Drug – bio-affecting and body treating compositions – Designated organic active ingredient containing – Heterocyclic carbon compounds containing a hetero ring...
Reexamination Certificate
1999-01-19
2001-08-07
Fay, Zohreh (Department: 1614)
Drug, bio-affecting and body treating compositions
Designated organic active ingredient containing
Heterocyclic carbon compounds containing a hetero ring...
C514S912000, C514S913000
Reexamination Certificate
active
06271224
ABSTRACT:
BACKGROUND OF THE INVENTION
Although the underlying causes of glaucoma are not fully understood at this time, glaucoma is characterized by damage to the optic nerve head, accompanied by a decrease in the normal visual field. One risk factor for glaucomatous visual field loss is elevated IOP. In fact, glaucoma has historically been treated by drug and/or surgical therapy to lower elevated IOP. While elevated IOP has been positively correlated with the rate of progression of visual field loss in glaucoma, visual field loss may occur at levels of IOP which are considered within the normal range. Thus, other factors, alone or in addition to elevated IOP, may influence the occurrence and rate of progression of visual field loss.

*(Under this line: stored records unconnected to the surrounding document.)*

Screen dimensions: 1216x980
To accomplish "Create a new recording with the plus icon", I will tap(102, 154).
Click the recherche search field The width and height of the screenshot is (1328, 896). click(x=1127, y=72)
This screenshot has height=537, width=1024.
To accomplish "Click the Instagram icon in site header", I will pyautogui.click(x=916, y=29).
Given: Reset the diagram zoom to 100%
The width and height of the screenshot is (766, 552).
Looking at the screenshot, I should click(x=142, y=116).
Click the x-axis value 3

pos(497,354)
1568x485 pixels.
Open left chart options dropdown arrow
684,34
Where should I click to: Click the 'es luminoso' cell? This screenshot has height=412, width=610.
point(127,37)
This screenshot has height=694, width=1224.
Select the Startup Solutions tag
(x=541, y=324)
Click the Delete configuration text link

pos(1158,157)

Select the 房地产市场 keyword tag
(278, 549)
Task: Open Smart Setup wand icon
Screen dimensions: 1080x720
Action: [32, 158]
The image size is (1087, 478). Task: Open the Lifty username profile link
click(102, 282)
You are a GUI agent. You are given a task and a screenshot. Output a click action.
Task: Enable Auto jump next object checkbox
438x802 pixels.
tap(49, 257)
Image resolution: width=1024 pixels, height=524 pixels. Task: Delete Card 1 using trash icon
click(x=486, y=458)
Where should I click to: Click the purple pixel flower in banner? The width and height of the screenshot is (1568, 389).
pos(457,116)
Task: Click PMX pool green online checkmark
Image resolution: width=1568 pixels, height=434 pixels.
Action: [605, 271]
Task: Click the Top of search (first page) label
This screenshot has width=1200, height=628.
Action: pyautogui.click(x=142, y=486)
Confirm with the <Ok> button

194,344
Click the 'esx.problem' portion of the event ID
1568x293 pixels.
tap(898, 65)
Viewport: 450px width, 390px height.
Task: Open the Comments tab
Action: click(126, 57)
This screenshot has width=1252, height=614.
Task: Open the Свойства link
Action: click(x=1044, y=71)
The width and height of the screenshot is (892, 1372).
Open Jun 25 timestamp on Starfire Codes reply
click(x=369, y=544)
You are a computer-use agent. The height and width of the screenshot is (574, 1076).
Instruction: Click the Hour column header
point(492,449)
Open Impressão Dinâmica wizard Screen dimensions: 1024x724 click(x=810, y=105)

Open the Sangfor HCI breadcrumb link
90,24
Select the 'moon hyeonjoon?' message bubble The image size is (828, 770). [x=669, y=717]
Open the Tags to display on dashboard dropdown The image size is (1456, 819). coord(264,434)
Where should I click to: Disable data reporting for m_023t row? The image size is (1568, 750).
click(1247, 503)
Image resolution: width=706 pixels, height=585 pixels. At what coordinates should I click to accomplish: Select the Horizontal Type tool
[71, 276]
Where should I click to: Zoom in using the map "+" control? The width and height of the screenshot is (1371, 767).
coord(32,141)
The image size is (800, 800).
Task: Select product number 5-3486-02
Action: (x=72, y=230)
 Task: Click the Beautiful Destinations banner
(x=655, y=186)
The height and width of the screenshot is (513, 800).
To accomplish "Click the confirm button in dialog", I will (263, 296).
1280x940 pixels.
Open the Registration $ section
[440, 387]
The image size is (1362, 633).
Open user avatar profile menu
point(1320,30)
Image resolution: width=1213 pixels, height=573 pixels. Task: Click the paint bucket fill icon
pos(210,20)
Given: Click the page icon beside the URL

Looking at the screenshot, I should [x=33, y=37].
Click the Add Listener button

To remain healthy and function normally, the retina and the optic nerve head fibers (neurons) must receive a proper supply of nutrients and oxygen, and must have their carbon dioxide and other metabolic waste products removed. This is accomplished by the microcirculation in these tissues. As used herein, the term “microcirculation” refers to the blood flow through the nutritive blood vessels, across whose walls nutrients, gases and waste products move. Blood flow to the eye depends upon the pension pressure (the systemic blood pressure may the IOP). Some tissues have the ability to maintain (i.e., autoregulate) blood flow through a range of perfusion pressures such that an increase in systemic blood pressure may cause a reduction in the caliber of the blood vessel lumen. Conversely, reduction in systemic pressure in such tissues can result in vessel dilation; however, there is a point where perfusion pressure falls to such a level that the vessel is maximally dilated. Any further fall in perfusion pressure results in a reduction of blood flow to the tissue (ischemia). Ischemia may also result from obstruction, vasospasm, increased vascular resistance, or other interference with microcirculation. Prolonged ischemia ultimately can result in tissue necrosis or neuronal cellular apoptosis. In the case of the optic nerve head or retina, a state of visual dysfunction may precede the death of the neurons. Hence, if ischemia is involved in the death of optic nerve fibers due to glaucoma or some other ischemic-borne retinopathies or optic neuropathies, then its prevention could protect the neurons from death or loss of function.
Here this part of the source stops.